"An intelligence consultant who was present at two White House briefings where the uranium report was discussed confirmed that the President was told the intelligence was questionable and that his national security advisors urged him not to include the claim in his State of the Union address.
'The report had already been discredited,' said Terrance J. Wilkinson, a CIA advisor present at two White House briefings. 'This point was clearly made when the President was in the room during at least two of the briefings.'
Bush's response was anger, Wilkinson said.
'He said that if the current operatives working for the CIA couldn't prove the story was true, then the agency had better find some who could,' Wilkinson said. 'He said he knew the story was true and so would the world after American troops secured the country.'"
- Karl Rove started out as a 'dirty tricks' operative for none other than Richard Nixon.
- 'Terrance J. Wilkinson' appears to have been a professional liar, probably planting ideas for intelligence agencies who wanted to place their own spin on issues reported in the media. The fact that he had been doing this for twenty years, with good enough information not to get caught, indicates that he had professional backing.

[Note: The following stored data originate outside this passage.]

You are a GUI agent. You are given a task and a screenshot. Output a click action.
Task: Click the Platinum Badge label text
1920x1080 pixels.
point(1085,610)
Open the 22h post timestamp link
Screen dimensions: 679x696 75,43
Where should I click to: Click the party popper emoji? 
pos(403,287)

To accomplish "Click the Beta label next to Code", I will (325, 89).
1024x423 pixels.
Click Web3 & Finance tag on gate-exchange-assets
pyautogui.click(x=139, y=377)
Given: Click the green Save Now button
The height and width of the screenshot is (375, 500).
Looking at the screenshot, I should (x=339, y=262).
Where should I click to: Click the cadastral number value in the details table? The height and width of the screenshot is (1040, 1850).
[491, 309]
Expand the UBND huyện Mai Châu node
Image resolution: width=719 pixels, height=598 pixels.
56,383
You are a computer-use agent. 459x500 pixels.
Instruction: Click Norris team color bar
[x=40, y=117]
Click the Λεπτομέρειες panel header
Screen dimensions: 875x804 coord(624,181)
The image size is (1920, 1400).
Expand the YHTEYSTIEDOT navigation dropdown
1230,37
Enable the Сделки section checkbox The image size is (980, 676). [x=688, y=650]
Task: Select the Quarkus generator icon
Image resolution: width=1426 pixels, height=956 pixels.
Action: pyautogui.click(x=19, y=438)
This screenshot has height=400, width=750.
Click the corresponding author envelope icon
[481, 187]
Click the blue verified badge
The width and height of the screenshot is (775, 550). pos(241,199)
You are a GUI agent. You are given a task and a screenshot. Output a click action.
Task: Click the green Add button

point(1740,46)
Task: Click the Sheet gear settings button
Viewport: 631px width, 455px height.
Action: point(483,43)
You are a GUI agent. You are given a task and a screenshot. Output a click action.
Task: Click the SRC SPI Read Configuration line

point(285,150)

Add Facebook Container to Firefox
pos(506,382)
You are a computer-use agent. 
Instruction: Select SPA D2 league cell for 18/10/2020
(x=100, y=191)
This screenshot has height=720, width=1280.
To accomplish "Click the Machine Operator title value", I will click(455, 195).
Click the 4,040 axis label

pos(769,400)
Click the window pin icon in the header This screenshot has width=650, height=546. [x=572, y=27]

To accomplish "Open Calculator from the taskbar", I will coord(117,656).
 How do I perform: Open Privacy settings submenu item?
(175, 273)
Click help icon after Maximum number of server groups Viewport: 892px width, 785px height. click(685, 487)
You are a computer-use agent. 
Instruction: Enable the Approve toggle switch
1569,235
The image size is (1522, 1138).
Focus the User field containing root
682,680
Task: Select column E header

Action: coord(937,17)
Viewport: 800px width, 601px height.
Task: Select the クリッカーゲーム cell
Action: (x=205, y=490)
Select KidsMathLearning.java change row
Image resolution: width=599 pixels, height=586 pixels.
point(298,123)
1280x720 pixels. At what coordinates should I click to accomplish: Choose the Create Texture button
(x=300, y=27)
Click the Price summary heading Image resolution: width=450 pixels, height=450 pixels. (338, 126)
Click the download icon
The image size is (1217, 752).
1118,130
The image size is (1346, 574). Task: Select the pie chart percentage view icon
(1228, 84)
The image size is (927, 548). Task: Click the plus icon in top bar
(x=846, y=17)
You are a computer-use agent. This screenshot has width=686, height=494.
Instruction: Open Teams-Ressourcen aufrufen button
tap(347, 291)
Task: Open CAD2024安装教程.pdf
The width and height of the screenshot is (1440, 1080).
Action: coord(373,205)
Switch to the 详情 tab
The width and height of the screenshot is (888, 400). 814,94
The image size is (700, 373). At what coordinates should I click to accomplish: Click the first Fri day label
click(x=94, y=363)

- The method of this operation is noticeably like the attack on the reputation of James H. Hatfield, an attack allegedly engineered by Karl Rove. Hatfield had written a book on the life of George W. Bush, containing many sordid details that might have interfered with the upcoming election campaign of Bush. One allegation was that Bush's father had arranged for a Texas judge to have his son's conviction for possession of cocaine expunged from the record. Hatfield's book, 'Fortunate Son' was ready to be printed when this allegation made the news, and the original publisher prevailed on him to put the details in an afterword to the book. Immediately when the book came out, the press learned that Hatfield himself had a criminal past, and the book was withdrawn and destroyed less than a week after publication, with much being made of the anonymity of the source for the drug story. Neatly, the issue of Bush's sordid life had been hidden behind the scandal of Hatfield's past, and the potentially dangerous book was off the market. The bad reputation of the book and its author made the drugs story much less credible, and it caused Bush no great problems (other than losing the election!). When the book was republished by Soft Skull Press, Hatfield refused to deny that Karl Rove had been one of his sources. If it was Rove who was behind all this, and some have questioned Hatfield's assertions that it was citing discrepancies in his story, it would be the ultimate successful 'dirty trick'. Unfortunately, we will probably never know the answer, as Hatfield, who was working on another book on the life of George Bush, was 'suicided' shortly after he started to discuss his sources.